Textauszug:
Netzneutralität gefährdet

Aus Sicht der Netzneutralität wäre es nicht zulässig, StreamOn-Datenpakete anders zu behandeln als andere Inhalte. Die wirtschaftliche Realität ist jedoch, dass ein hochpreisiger Anbieter wie die Deutsche Telekom es nicht zulassen wird, dass kostenloses Streaming eine Mobilfunkzelle überlastet und in der Folge auch die Datenrate bei den zahlenden Kunden in dieser Zelle massiv einbricht. Im kommenden 5G-Netz wird es zur Verhinderung solcher induzierter Netzüberlast sogenannte "network slices" geben: Das sind logische Teilnetze innerhalb des realen Mobilfunknetzes, die auf bestimmte Eigenschaften optimiert werden können.

Gäbe es 5G und die zugehörigen Network Slices schon, dann würde StreamOn mit Sicherheit in einem solchen Slice implementiert werden, einem eigenen logischen Netz, dem nur ein Teil der Gesamtkapazität der Zelle zugewiesen wird. Dadurch wird dann verhindert, dass StreamOn-Nutzer im StreamOn-Slice die Zelle überlasten und somit auch die Transfers der Nutzer im "generellen Internet"-Slice massiv beeinträchtigt werden. Auch anders herum würde bei Überlastung des generellen Slices zumindest eine bestimmte Mindestkapazität für Streams im StreamOn-Slice verfügbar bleiben.

Ob dieses Network Slicing mit der Netzneutralität vereinbar ist, hängt davon ab, welche Algorithmen zur Aufteilung der Bandbreite verwendet werden. Denn in der Regel erfolgt die Bitratenaufteilung zwischen den Network Slices dynamisch. So lange genügend Bandbreite für alle da ist, bekommt jeder Slice die angeforderte Bitrate vollumfänglich zugeteilt. Wird es hingegen eng, bestimmen die Algorithmen, wie die real verfügbare Bandbreite aufgeteilt wird.

Aufgabe: Schreiben Sie den Textauszug über Netzneutralität und Network Slicing im Mobilfunk im Anschluss an seinen letzten Satz weiter.

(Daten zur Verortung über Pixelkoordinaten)
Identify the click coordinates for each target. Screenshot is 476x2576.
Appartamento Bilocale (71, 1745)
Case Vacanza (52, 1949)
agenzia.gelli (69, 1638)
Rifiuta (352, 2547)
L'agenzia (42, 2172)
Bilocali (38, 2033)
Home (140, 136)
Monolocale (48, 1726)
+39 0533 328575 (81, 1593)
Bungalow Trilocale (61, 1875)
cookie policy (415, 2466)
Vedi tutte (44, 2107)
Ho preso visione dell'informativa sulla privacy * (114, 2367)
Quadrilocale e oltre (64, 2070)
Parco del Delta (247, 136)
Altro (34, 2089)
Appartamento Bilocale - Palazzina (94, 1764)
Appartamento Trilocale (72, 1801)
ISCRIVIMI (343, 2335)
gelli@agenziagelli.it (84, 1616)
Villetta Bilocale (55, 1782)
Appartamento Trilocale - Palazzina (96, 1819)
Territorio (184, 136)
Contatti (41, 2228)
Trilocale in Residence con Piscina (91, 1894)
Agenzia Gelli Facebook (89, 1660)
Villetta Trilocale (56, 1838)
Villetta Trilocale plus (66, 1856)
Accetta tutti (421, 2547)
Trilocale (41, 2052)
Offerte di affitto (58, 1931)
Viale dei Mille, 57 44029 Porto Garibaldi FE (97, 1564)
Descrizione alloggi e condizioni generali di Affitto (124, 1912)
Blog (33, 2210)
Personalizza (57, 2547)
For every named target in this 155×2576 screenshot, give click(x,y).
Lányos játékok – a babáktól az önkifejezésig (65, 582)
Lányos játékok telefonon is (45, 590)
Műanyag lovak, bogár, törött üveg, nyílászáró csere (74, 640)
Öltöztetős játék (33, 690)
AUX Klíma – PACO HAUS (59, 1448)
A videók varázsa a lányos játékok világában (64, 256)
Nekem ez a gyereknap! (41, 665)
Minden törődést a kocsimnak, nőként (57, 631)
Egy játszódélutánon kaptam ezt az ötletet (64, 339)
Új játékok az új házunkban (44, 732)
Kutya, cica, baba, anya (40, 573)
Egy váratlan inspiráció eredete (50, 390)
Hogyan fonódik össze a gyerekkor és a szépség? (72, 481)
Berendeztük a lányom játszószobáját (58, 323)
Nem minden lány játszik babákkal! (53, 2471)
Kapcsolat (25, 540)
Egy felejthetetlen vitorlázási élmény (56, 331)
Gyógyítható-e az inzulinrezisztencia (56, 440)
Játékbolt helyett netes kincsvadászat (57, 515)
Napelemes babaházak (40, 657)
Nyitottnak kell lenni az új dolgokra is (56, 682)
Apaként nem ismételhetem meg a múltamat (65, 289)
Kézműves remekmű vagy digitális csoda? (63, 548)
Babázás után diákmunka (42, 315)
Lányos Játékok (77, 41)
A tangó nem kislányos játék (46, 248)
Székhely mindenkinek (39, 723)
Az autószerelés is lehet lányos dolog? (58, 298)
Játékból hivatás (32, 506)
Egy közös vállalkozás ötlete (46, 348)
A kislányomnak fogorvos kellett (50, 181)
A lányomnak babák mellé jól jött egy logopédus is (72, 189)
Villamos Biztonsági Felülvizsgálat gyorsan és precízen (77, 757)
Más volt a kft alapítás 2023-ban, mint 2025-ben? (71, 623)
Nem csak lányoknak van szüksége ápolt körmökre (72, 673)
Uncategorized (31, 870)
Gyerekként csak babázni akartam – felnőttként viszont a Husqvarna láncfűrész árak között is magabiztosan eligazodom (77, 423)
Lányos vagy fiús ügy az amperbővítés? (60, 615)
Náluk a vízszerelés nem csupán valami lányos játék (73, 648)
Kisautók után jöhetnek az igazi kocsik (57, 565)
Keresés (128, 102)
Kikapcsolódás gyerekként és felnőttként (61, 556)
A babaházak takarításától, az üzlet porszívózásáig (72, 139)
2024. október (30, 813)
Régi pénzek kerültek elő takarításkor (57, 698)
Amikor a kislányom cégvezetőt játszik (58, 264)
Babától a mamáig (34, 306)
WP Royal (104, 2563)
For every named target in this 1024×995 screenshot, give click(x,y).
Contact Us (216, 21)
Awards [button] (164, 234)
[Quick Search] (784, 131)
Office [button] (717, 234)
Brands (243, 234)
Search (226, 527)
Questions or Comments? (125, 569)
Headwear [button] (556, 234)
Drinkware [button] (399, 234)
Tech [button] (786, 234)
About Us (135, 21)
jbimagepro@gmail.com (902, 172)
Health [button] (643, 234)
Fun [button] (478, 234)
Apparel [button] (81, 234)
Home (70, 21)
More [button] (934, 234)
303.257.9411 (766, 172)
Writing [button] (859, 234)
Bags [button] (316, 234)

Antwort:
Ein Beispiel: Für StreamOn sind 30 Prozent der Bandbreite einer Zelle garantiert, für andere Internet-Dienste 60 Prozent und weitere 10 Prozent für Sonderdienste. Werden dann konkret in einer Zelle nur 20 Prozent der verfügbaren Bandbreite für andere Internet-Dienst verwendet, kann StreamOn die anderen 80 Prozent voll nutzen. Geht aber der allgemeine Datenbedarf in der Zelle hoch, wird die Bitrate für StreamOn entsprechend reduziert. Sie fällt jedoch nie unter die im Beispiel genannten 30 Prozent der Gesamtkapazität. Je kleiner nun das Minimum für den StreamOn-Slice konfiguriert ist, desto stärker kann StreamOn von der allgemeinen Datennutzung in der Zelle beeinträchtigt werden.

Es handelt sich hier nur um ein Gedankenexperiment. Die Telekom macht in ihren AGB zu StreamOn zwar Angaben darüber, dass Verkehrserkennung eingesetzt wird, aber nicht dazu, ob diese auch zum Network Slicing verwendet wird. Mittelfristig ist aber davon auszugehen, dass bei allen Netzbetreibern Zero-Rating-Dienste wie hier StreamOn jeweils per Network Slicing implementiert werden. Und dann besteht die Gefahr, dass die Mindestbitraten für den kostenlosen Slice zu niedrig eingestellt werden, so dass dieser dann nicht mehr kontinuierlich sinnvoll nutzbar ist.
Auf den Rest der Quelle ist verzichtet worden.